Provable guarantees for decision tree induction: the agnostic setting
This addresses the theoretical foundation for widely used decision tree algorithms, offering guarantees in realistic scenarios where data may not be perfectly separable, which is incremental but important for machine learning practitioners.
The paper tackles the problem of providing provable guarantees for top-down decision tree learning heuristics in the agnostic setting, showing they can construct a tree of size s^(tilde{O}((log s)/ε^2)) achieving error ≤ opt_s + ε, with a near-matching lower bound of s^(tilde{Ω}(log s)).

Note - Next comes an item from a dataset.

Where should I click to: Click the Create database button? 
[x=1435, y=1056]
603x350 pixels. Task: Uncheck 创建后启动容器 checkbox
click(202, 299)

We give strengthened provable guarantees on the performance of widely employed and empirically successful {\sl top-down decision tree learning heuristics}. While prior works have focused on the realizable setting, we consider the more realistic and challenging {\sl agnostic} setting. We show that for all monotone functions~$f$ and parameters $s\in \mathbb{N}$, these heuristics construct a decision tree of size $s^{\tilde{O}((\log s)/\varepsilon^2)}$ that achieves error $\le \mathsf{opt}_s + \varepsilon$, where $\mathsf{opt}_s$ denotes the error of the optimal size-$s$ decision tree for $f$. Previously, such a guarantee was not known to be achievable by any algorithm, even one that is not based on top-down heuristics. We complement our algorithmic guarantee with a near-matching $s^{\tildeΩ(\log s)}$ lower bound.